In Zeiten von Facebook und Co. kaum verwunderlich: Immer mehr Menschen lernen sich über soziale Netzwerke kennen. Mittlerweile ist jede zehnte Beziehung durch eine virtuelle Freundschaftsanfrage entstanden. Bei Paaren, die länger als zehn Jahre gemeinsam durchs Leben gehen, sind es nur zwei Prozent. 

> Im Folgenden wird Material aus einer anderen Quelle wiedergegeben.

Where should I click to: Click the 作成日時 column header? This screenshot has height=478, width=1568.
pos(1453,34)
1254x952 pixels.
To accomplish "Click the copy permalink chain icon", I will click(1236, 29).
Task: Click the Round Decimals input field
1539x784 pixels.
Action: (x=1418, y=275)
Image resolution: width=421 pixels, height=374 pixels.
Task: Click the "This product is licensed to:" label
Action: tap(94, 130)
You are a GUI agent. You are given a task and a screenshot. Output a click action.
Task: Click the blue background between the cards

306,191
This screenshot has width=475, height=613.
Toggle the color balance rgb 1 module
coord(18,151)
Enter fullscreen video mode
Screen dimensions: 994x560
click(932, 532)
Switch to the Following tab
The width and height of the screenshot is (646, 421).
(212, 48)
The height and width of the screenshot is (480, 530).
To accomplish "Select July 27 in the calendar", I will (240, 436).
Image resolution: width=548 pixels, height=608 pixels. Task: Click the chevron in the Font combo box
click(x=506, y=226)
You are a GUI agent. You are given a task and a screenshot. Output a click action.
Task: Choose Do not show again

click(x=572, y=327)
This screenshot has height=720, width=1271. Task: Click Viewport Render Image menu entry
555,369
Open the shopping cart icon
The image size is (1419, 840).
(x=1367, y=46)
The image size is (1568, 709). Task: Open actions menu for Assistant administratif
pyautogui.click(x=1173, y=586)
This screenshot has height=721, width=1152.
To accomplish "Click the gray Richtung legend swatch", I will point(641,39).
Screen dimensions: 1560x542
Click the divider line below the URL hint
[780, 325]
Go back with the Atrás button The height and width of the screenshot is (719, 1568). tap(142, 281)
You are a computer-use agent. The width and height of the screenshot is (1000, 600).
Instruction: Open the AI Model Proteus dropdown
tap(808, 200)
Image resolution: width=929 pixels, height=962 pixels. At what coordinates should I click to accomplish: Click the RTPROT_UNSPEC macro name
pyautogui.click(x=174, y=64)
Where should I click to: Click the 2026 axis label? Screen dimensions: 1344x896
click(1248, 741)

Partnerbörsen im Netz erleben den gleichen Aufwärtstrend: Sechs Prozent der jungen Paare haben hier erfolgreich angebandelt. Immerhin vier Prozent landeten bei der klassischen Zeitungsannonce einen Liebestreffer.

Platz drei der besten Beziehungsstifter geht an den Arbeitsplatz. Zwölf Prozent der Befragten fanden hier zur Zweisamkeit. Die Chancen, im abendlichen Partygedränge sein Glück zu finden, stehen ebenfalls sehr gut: 16 Prozent hat Amors Pfeil in Discos und Kneipen getroffen. Vor allem die ausgehwütigen jungen Menschen zwischen 16 und 29 liegen in dieser Gruppe mit 21 Prozent vorne. 

Der gemeinsame Freundeskreis bleibt jedoch die beste Kontaktbörse. Für 30 Prozent der Studien-Teilnehmer waren gemeinsame Unternehmungen mit Bekannten der Schlüssel zum Liebesglück. Mit 44 Prozent sind hier die 30- bis 44-Jährigen besonders erfolgreich, mit 29 bzw. 24 Prozent stehen ihnen die anderen beiden Altersgruppen jedoch kaum nach.